PROCESSED FOOD IS TO OUR GENERATION IS WHAT TOBACCO WAS TO OUR PARENTS’ GENERATION

A friend of mine, Michael Dvotscak, a brilliant painter, writer, and thinker, said that to me in an email. I thought to find some parallels before I flat out agreed with him.

Before the first Surgeon General’s warnings on cigarette packages in the 1960’s people had positive attitudes about smoking. It was thought to “calm the nerves.” Tobacco companies advertised smoking for weight loss in medical journals. It was perceived of as sexy and cool when cigarettes dangled from an actor’s lips. Women smoked with societal impunity during pregnancy, and after childbirth. Doctors smoked in their offices and offered patients cigarettes. You could smoke in hospital rooms, airplanes, movie theaters, and virtually every public and private space including in a car carrying kids and infants, with the windows rolled up. You could not escape cigarette smoke. So a lot of people took up the habit, and most everyone approved of, and encouraged smoking, including the medical community. And the tobacco industry was coddled and protected by the government.

People who smoked eventually developed wracking coughs, dental problems, leathery, heavily wrinkled skin, and God-awful breath. Then in crept the reality of cigarette smoking, the cancer bit. While cancer began as a sporadic occurrence, pretty soon it seemed like quite a few people were getting cancer. As the incidence of cancer increased, the tobacco industry concocted deadlier and deadlier cigarettes (go figure) with more potent chemicals in the hopes of keeping people addicted. Then all of a sudden the entity of cancer was large enough and scary enough to penetrate people’s denial. By then Americans were all cancer all the time.

The admission by the government and medical community that cigarettes were a major contributing factor to the epidemic of cancer eventually caused it to become less convenient to smoke due to restricted smoking in public places. When it was not socially acceptable to smoke and it was hard to find a place to light up, it was a lot easier to quit. At first just a few mavericks quit (those sissies), then more people got fed up, then people started jogging and quitting all over the place. Even though the tobacco industry fought to the death to keep people smoking and to recruit new smokers.

Meanwhile supermarkets started being built across the country and at first people thought the factory food sold in those stores was, if not sexy, at least cosmopolitan. No one wanted stuffed cabbage bubbling on the stove anymore. They wanted TV dinners and canned pork and beans, and frozen pizza. Factory produced food was touted as being healthy, convenient, and economical. What started as a corn flake turned into hundreds of thousands of fake food products that are so far from being food it’s not funny.

Nevertheless, Americans embraced this factory fare and most everyone approved of, and encouraged eating it, including the medical community. And the food industry was coddled and protected by the government.

In the year 2010, there are way too many consumers who are under the same influences that previous generations of smokers were subjected to. Factory products are commercialized into kids’ heads via the delivery device of TV before they can even hold a spoon.
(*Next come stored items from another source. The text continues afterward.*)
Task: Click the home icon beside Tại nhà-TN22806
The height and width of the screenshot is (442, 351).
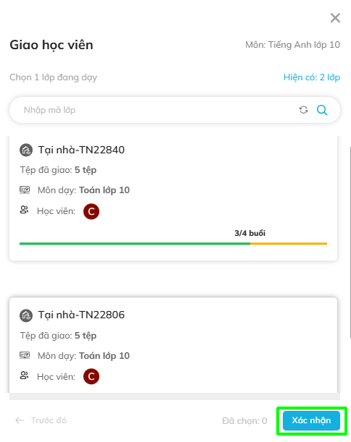Action: pyautogui.click(x=26, y=315)
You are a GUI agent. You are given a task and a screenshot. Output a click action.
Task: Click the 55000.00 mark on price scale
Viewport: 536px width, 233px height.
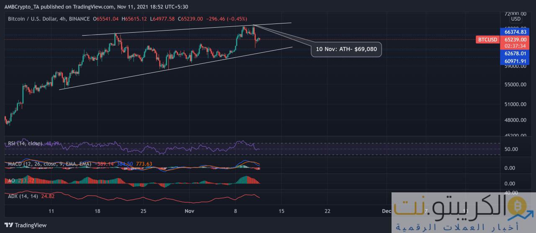click(x=515, y=85)
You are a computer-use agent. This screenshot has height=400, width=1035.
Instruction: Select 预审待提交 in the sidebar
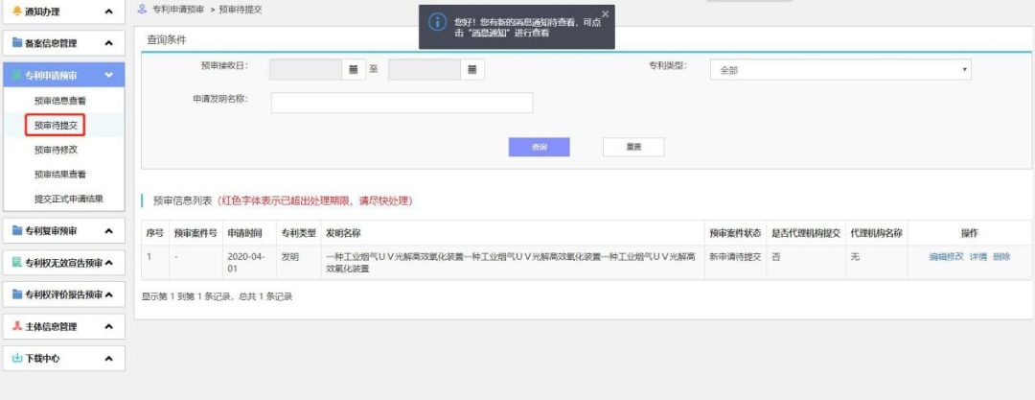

That very same poisonous fare is served to sick, injured, and dying patients in hospitals and eaten by doctors and other medical personnel. It’s served on airplanes, at sports events, movie theaters, theme parks, and schools. You cannot escape it and for the most part it’s all you can find to eat.

Like diehard smokers, the population that has succumbed to fake food remains in the denial of their addiction even though they are suffering the combined effects of poisoning and malnutrition, some of which are obesity, degenerative disease, autoimmune conditions, neurological problems, and overall ill health. As people got sicker, the food industry concocted deadlier and deadlier food products (go figure) with more sugar, more deadly fats, more mineral stripped salt, and more potent chemicals in the hopes of keeping people addicted.

The government and the medical community have yet to admit that the epidemic of disease and the increased rise in cancer is the result of eating factory food. But a select few have come to their senses enough to recognize that what’s formulated in a laboratory and then made, grown, or raised in a factory is not a sustainable human diet, and these renegades have kept the flame of real, whole food alive. Meanwhile, the food industry, which lives in happy harmony with the diet and drug industries, will fight to the death to keep people consuming their products, and so far these industries have been protected, and coddled by the government, including the FDA.

So it does seem that there are enough parallels to prove Michael’s statement true, that “processed food is to our generation what tobacco was to our parent’s generation.” Unfortunately the most profound difference is that people can and should live without smoking, but people can’t live without food. It makes the battle against factory produced food much more difficult to win than the battle against smoking. And that’s saying something.